An important prognostic factor is clinical stage and addition of this data item to population-based registries is probably an achievable aim, for at least some types of cancers [25, 26]. For example, a recent Australian report concluded that several types of cancers can be assigned a clinical TNM stage, based on the data already available to a population-based registry.[26]

Many clinical registries only collect data on initial treatments, but many guidelines concern the management of recurrences or metastases. Management decisions about recurrences or metastases can have an important effect on the quality-of-life of cancer patients and their carers [27], so that feedback about disease progression is arguably as important as feedback about initial treatment.

In recent years, more components of cancer care have moved from inpatient to ambulatory-care settings, making it more difficult to obtain complete and accurate data on cancer care[9]. For the purposes of this study we assumed that a core clinical registry could collect complete information on all initial treatments, even those done in ambulatory care settings. In practice, this might not be the case, with several studies showing that ambulatory care data are often incomplete, even in those clinical registries that make special attempts to collect such data [9, 10, 28, 29].

We also assumed that population-based cancer registries and administrative inpatient data cover the entire population, as is the case in Australia.
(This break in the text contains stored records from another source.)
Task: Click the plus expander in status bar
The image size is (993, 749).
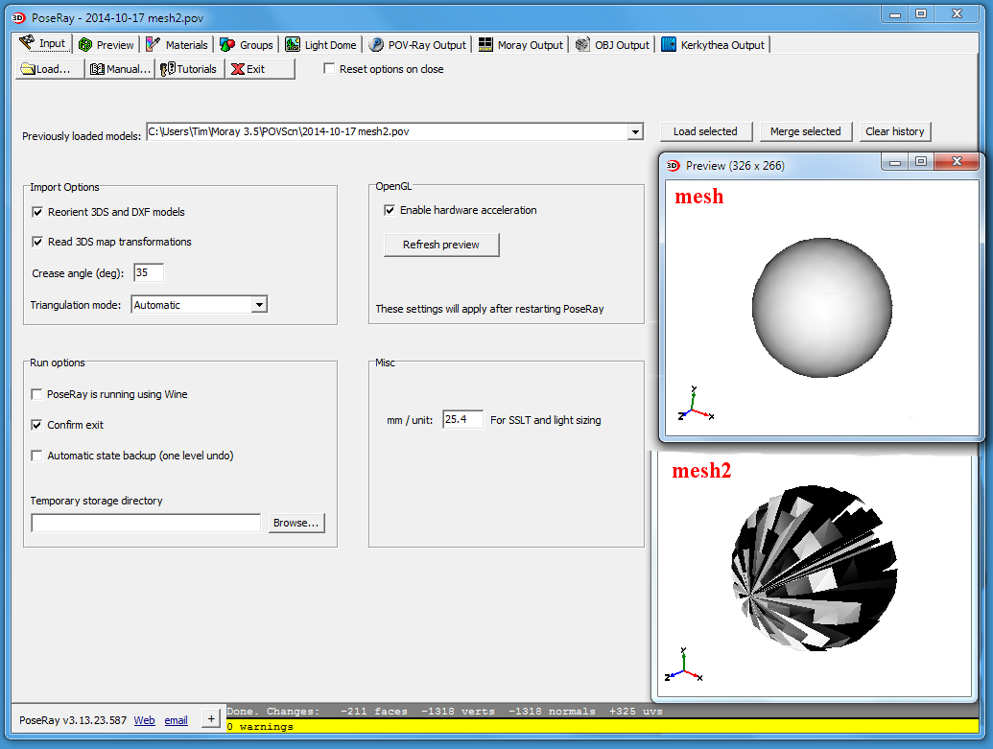Action: pyautogui.click(x=211, y=720)
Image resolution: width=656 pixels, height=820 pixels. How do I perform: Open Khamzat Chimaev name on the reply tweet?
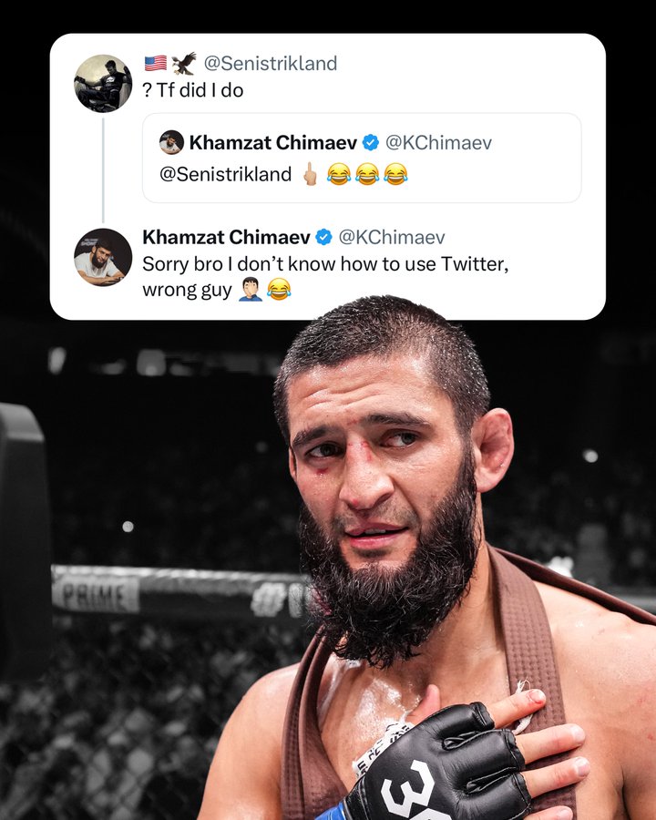pos(227,237)
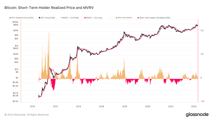The width and height of the screenshot is (213, 120).
Task: Click the glassnode logo
Action: 197,115
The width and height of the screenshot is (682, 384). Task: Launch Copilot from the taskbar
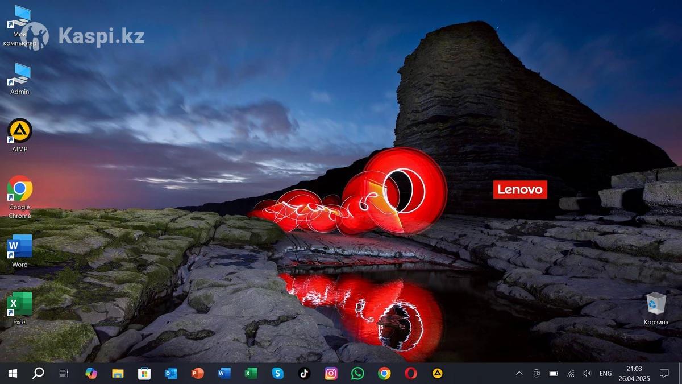(91, 373)
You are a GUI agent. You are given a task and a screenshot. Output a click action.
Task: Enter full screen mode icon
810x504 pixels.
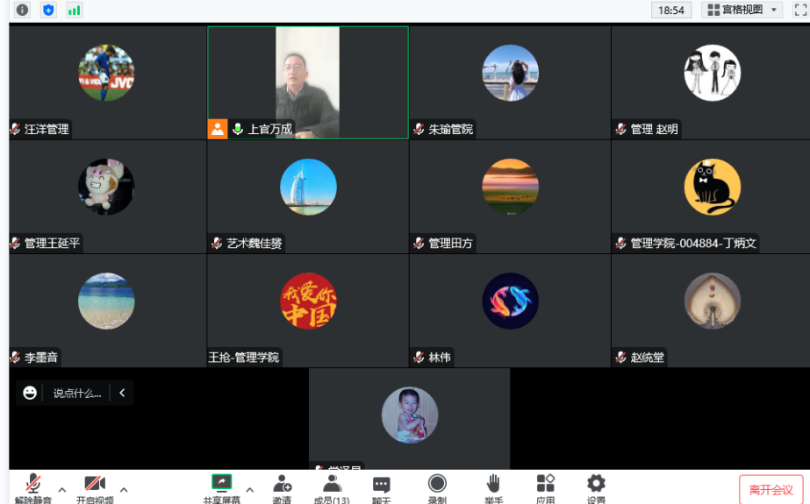click(x=800, y=10)
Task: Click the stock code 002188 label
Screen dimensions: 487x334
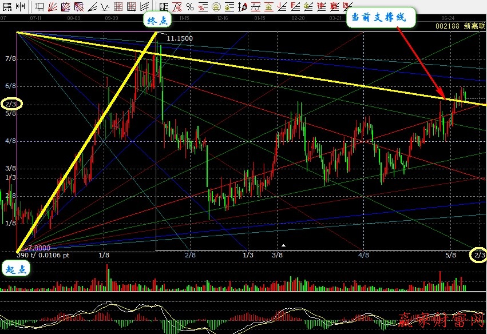Action: pos(448,26)
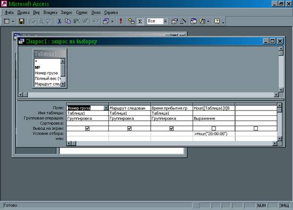
Task: Click the Cut scissors icon
Action: 59,21
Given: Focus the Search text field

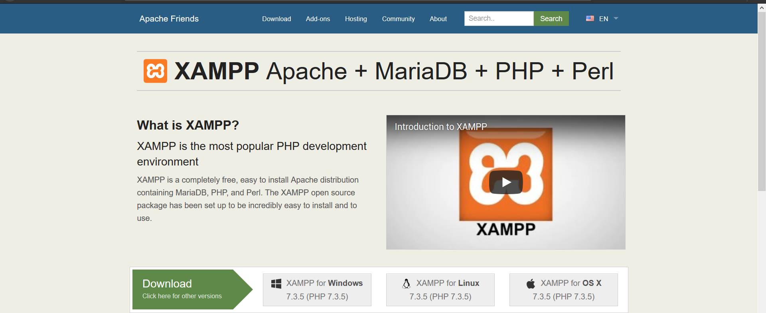Looking at the screenshot, I should pyautogui.click(x=498, y=18).
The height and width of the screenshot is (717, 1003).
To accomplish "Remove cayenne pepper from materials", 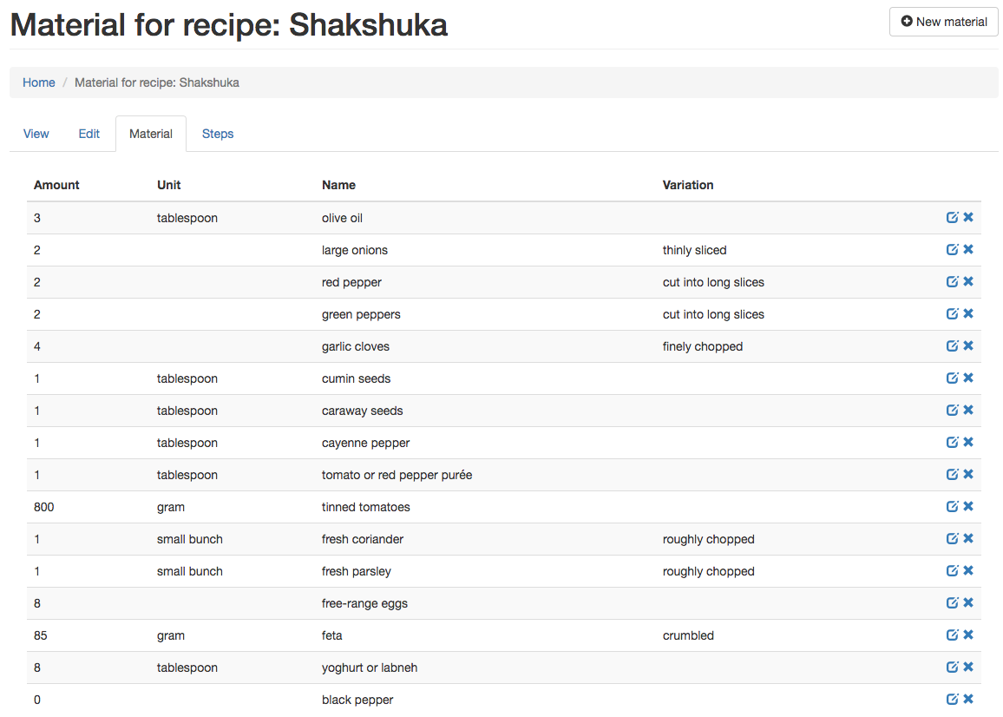I will click(968, 443).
This is not the case in some countries like the United States where population-based cancer registries (SEER) are a representative sample and claims databases for inpatients typically cover only a segment of the population (e.g., Medicare claims data only includes patients 65 years or older).
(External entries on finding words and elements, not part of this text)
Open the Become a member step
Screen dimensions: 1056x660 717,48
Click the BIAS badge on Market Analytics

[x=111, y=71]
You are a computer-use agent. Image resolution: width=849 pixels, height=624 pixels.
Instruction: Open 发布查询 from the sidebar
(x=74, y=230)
We used clinical practice guidelines to identify processes-of-care of interest to clinicians. These would need to be developed into feedback measures, which involves expert clinical advice and clear exclusion criteria. This current paper has only assessed the utility of various data sources for feedback, which is only a small, albeit essential, part of the process.[30, 31]
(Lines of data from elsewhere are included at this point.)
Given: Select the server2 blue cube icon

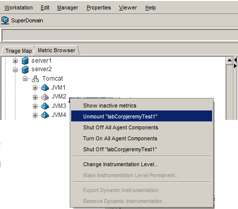Looking at the screenshot, I should (25, 70).
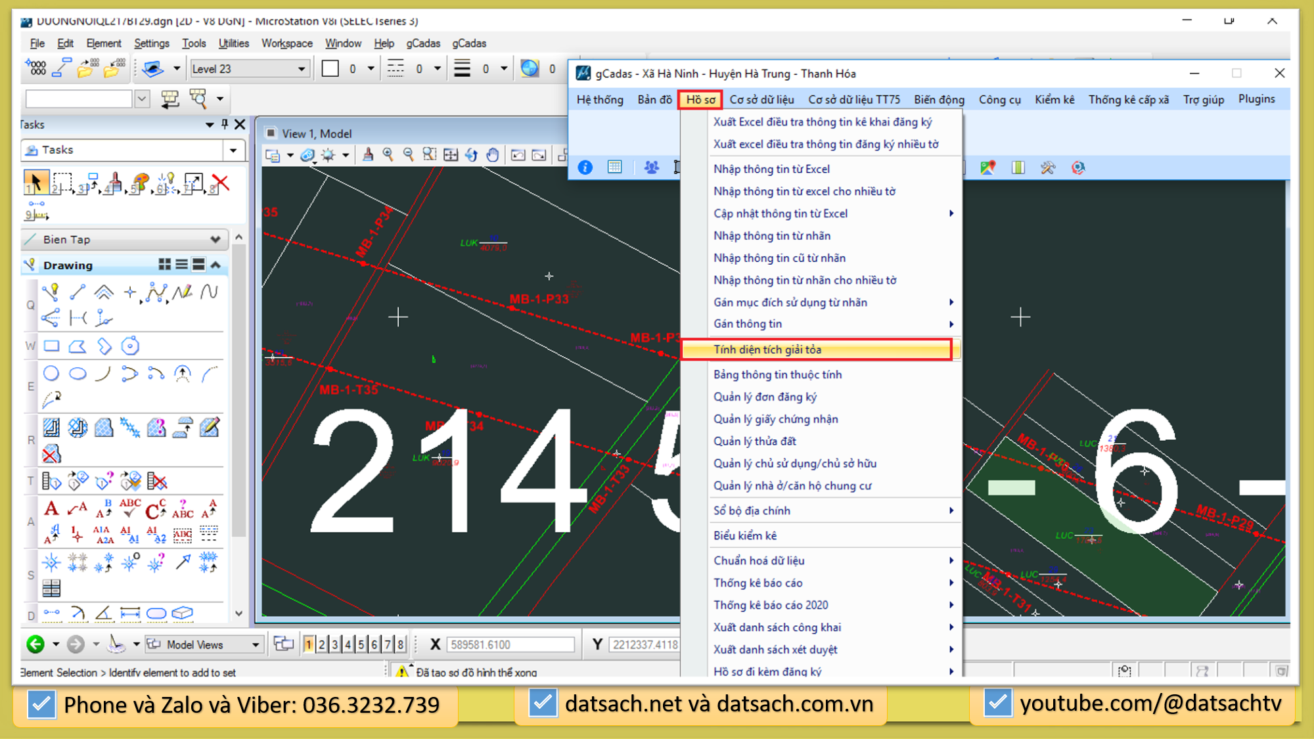The height and width of the screenshot is (739, 1314).
Task: Click the active color swatch box
Action: click(330, 69)
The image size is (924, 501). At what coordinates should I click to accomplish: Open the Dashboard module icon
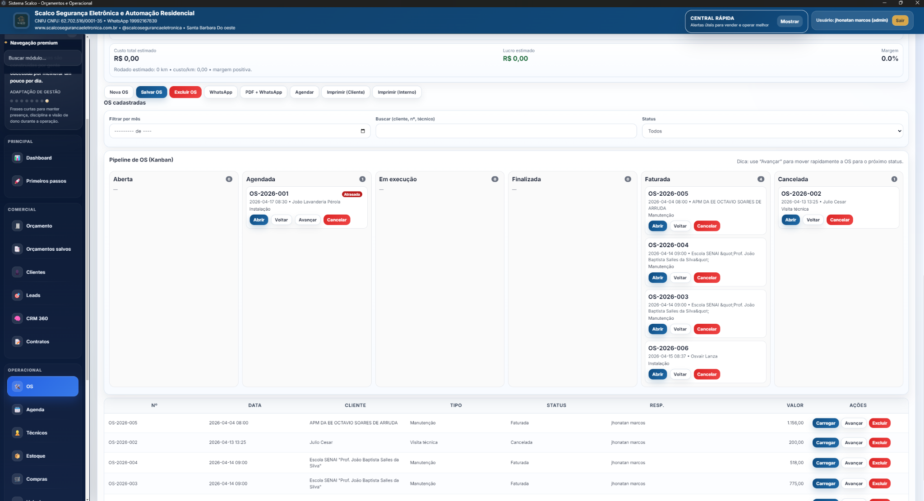pos(17,158)
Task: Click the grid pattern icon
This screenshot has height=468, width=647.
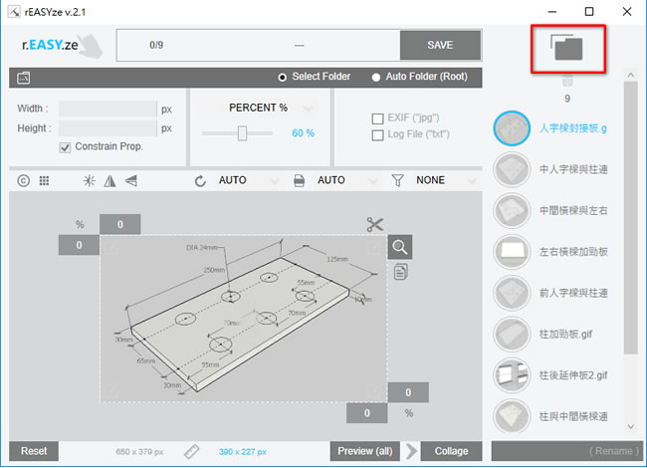Action: point(44,181)
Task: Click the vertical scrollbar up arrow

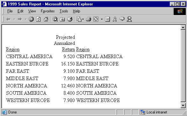Action: click(x=183, y=27)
The starting point for this study was that sometimes there is a gap between what is currently provided and what might be provided in ideal circumstances to cancer patients. If we accept that timely and on-going feedback can reduce the gap, then we need systems that can routinely provide data that are of sufficient quality and cover all patients in a defined population, regardless of whether they are treated in small hospitals or in large hospitals with well-developed data systems.[9]

Systematic reviews have shown that for cancer, as for other conditions, patients tend to have poorer outcomes if they are treated by a hospital or clinician who treats a relatively small number of patients with a particular cancer.[32] Therefore, it is in the smaller hospitals where there are a-priori concerns about quality of cancer care, but it is usually only population-based registries or routine-inpatient databases that cover these hospitals.[11, 33] Whether it is feasible to maintain clinical registries in smaller hospitals is debatable. This makes providing feedback measures to smaller hospitals problematic, although these might be the hospitals where the most gains in quality-of-care can be made.

Conclusion

The advantages of population-based cancer registries and administrative inpatient data are wide coverage and low cost. The disadvantage is that they can currently be used to report only a few feedback measures. In most jurisdictions, clinical cancer registries, which can be used to report many more feedback measures, do not cover smaller hospitals. If we are to provide feedback about all patients, not just those in larger academic hospitals with the most developed data systems, then we need to develop sustainable population-based data systems that capture information on prognostic factors at the time of initial diagnosis and information on management of disease progression.